WHAT YOU HAVE TO DO — Return exactly the lines from the one containing "Given: Click the" through the end of the material below, and leave the images out.

━━ DATA TO EXAMINE ━━

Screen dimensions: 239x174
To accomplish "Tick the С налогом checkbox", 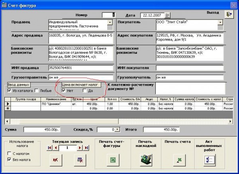I will [10, 153].
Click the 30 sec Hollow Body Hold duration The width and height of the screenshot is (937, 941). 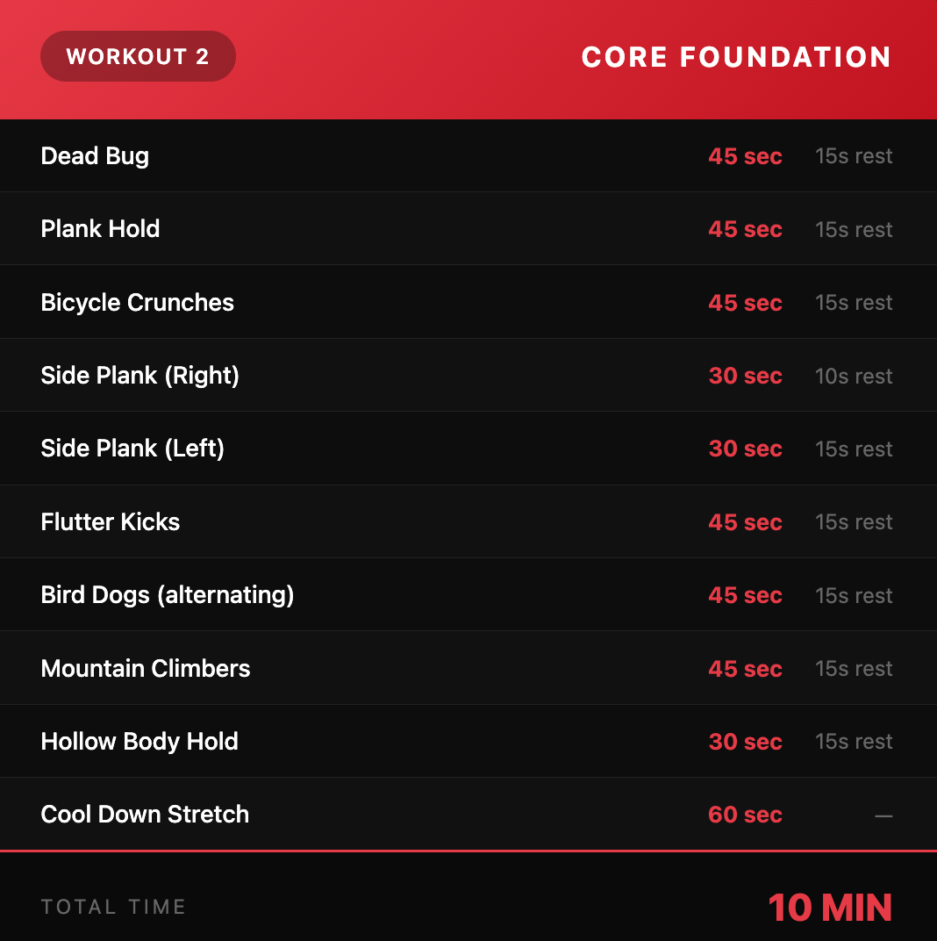[x=745, y=742]
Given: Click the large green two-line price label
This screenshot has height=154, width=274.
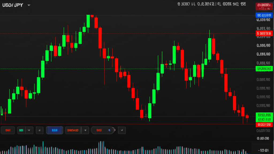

━━━

RESULT OF THIS EXERCISE —
Given: Click the large green two-line price label
This screenshot has height=154, width=274.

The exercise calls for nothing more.